◆ Task statement ◆
Begin at the line that has "The image size" and stop after the line that has "tap(100, 297)". Give these entries again with "filter icon" updated to "filter button", change nothing else, and leave out the pictures.

◆ Records for this task ◆
>>>

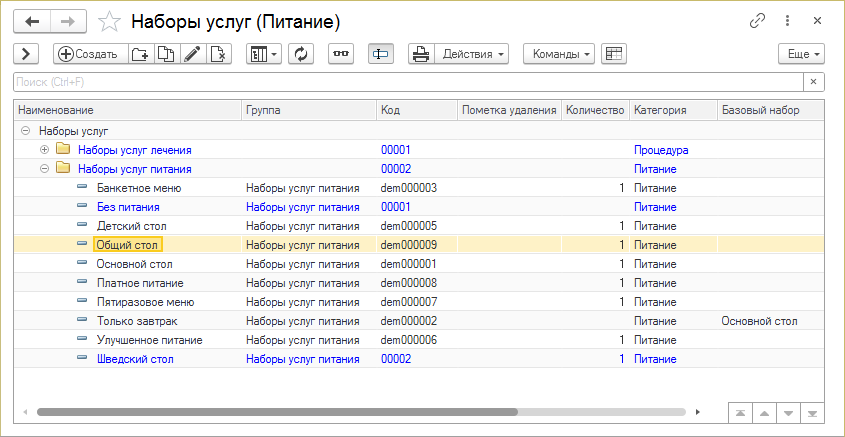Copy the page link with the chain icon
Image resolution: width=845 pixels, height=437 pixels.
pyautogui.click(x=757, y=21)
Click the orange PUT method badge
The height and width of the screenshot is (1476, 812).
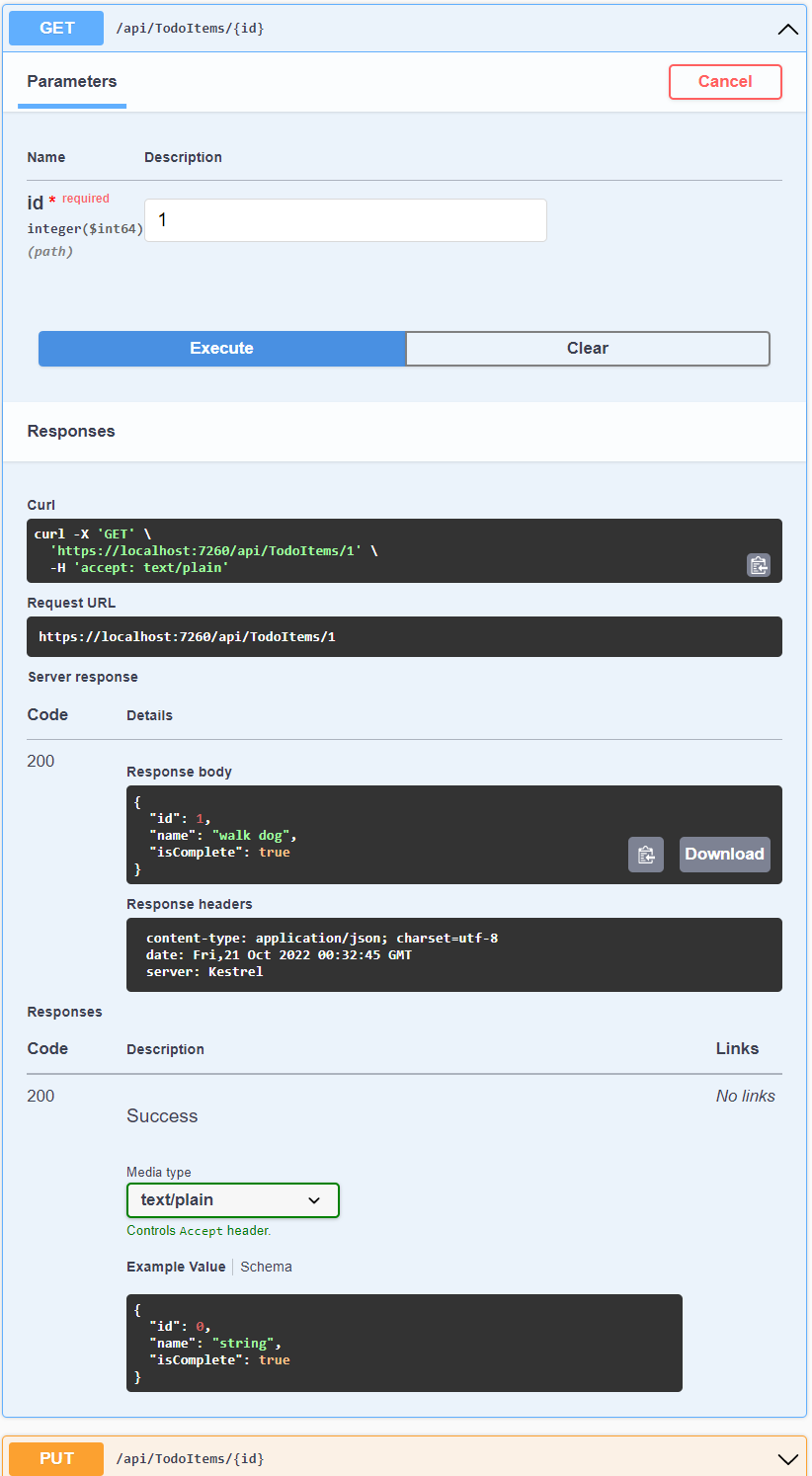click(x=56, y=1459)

<<<
>>>

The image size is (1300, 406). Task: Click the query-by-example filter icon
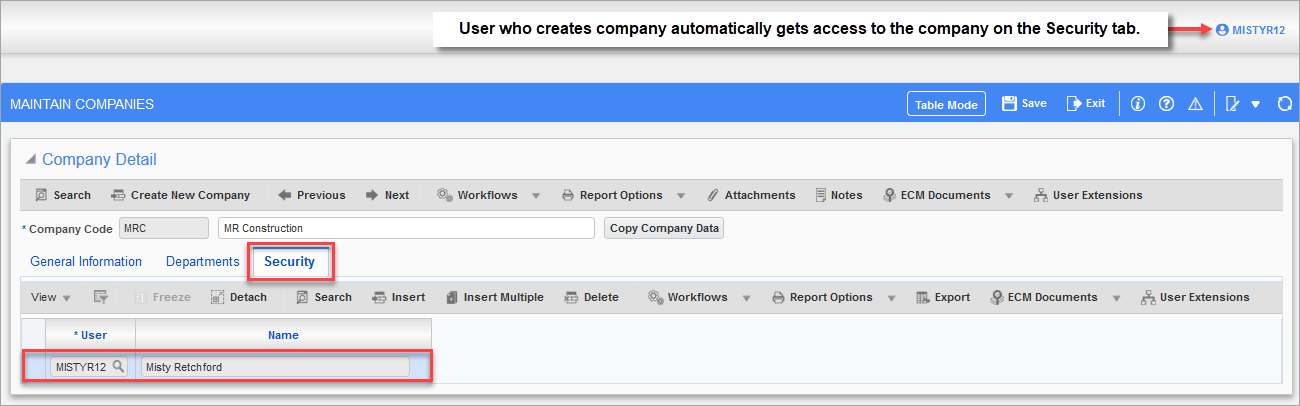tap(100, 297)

<<<

◆ Expected output ◆
The image size is (1300, 406). Task: Click the query-by-example filter button
tap(100, 297)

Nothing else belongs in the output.